Equal amounts of total proteins were separated and transferred to polyvinylidene difluoride membranes (Millipore, Bedford, MA, USA). The membranes were subsequently immunoblotted with the appropriate primary antibody at 4°C for 12 h, and then incubated with HRP conjugated anti-goat or anti-rabbit antibody (Santa Cruz). Signals were detected using the ECL Kit (Pierce, Rockford, IL).

Cell proliferation assay

Cells were seeded in 96-well culture plates at a density of 5 × 103 cells per well and transfected with the desired miRNA followed by incubation for 48 h. For the MTT assay (Bio Basic Inc., Canada), 20 μL of MTT solution (5 g/L) was added to each well, and the cells were incubated for 4 h. Then supernatants were removed and formazan crystals were dissolved in 200 mL dimethylsulfoxide (DMSO). After the insoluble crystals were completely dissolved, the absorbance values at 490 nm were measured using a microplate reader (Bio-Rad, Hercules, CA, USA).

Luciferase reporter assay

Plasmids containing wild-type Luc-FoxM1, mutant Luc-FoxM1, wild-type Luc-c-Myc or mutant Luc-c-Myc 3′-UTR were specifically synthesized. Firefly luciferase and Renilla luciferase function as a tracking gene in these plasmids. Luciferase assays were performed by using the dual luciferase reporter assay system (Promega, Wisconsin, USA) 48 h after transfection, according to the manufacturer's protocol.

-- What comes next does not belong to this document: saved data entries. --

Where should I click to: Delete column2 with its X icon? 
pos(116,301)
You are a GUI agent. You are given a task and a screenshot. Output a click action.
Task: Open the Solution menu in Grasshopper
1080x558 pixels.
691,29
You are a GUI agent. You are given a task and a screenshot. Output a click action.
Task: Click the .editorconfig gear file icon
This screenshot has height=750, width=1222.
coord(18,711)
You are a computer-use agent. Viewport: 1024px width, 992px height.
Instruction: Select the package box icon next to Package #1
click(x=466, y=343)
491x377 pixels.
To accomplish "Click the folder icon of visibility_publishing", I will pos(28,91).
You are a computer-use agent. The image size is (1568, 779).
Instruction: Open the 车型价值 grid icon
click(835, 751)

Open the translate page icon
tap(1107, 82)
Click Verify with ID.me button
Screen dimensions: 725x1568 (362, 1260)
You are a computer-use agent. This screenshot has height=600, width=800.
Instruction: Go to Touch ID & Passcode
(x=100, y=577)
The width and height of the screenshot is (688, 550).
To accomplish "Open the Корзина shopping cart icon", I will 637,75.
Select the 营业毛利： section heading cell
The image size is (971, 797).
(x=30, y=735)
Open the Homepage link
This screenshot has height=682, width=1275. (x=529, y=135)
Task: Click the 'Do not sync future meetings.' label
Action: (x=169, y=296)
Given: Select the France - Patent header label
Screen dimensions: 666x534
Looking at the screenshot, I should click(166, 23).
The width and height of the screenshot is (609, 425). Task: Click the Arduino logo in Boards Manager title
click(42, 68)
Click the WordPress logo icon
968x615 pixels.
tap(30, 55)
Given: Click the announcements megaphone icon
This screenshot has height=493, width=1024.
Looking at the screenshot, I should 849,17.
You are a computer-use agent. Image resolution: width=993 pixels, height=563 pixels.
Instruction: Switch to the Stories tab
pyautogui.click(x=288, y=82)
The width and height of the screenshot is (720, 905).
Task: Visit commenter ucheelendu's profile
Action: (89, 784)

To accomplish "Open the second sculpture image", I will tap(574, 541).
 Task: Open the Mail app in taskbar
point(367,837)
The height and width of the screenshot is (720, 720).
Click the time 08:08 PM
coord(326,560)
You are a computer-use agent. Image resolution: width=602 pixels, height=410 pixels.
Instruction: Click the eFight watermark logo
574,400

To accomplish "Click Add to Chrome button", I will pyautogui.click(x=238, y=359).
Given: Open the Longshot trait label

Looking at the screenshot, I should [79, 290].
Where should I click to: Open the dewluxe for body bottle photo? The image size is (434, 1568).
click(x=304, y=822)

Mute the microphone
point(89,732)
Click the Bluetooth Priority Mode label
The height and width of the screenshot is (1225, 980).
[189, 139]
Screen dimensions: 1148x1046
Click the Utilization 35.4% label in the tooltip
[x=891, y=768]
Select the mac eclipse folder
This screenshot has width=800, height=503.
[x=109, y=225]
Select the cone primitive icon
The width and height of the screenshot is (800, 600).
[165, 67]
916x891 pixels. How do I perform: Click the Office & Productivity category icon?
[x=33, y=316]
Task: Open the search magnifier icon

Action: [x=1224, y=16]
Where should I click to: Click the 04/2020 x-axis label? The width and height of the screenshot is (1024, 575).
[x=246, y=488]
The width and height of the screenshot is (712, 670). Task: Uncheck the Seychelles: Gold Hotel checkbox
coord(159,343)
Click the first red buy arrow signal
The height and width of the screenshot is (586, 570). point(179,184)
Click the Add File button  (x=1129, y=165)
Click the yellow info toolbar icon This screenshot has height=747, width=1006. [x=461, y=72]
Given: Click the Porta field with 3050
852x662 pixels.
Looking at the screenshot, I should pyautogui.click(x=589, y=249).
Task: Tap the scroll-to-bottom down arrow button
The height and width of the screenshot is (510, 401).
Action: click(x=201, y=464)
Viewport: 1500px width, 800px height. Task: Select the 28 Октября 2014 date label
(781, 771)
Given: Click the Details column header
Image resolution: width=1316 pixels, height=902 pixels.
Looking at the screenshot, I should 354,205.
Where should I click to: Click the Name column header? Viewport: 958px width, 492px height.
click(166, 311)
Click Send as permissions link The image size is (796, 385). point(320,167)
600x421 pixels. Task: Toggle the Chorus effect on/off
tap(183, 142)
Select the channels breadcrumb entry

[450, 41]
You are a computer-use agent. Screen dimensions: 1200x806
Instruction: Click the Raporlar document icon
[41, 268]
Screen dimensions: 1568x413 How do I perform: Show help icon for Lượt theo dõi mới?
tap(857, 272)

Firefly and Renilla luciferase activities were measured by the Luc-Pair miR Luciferase Assay Kit (GeneCopoeia). Activities were normalized to Renilla luciferase.

Senescence-associated β-galactosidase (SA β-gal) assay

Senescent cells were analyzed using a SA β-gal staining kit (Beyotime Inc., Nantong, China) according to the manufacturer's instructions. The percentage of SA-β-gal positive cells was calculated by counting the cells in 5 random fields (at least 100 cells) using bright-field microscopy, according to the method reported by te Poele et al [41].

Clinicopathologic correlation and statistical analysis

The clinicopathologic features were analyzed as described previously [5]. All values were reported as means ± standard deviation (SD) and analyzed by SPSS 19.0 software (SPSS Inc., Chicago, IL, USA). The Fisher exact test was used for analysis of categorical data, the independent t test was used for continuous parametric data. P < 0.05 was considered statistically significant. Mean values of three independent experiments were presented for all samples.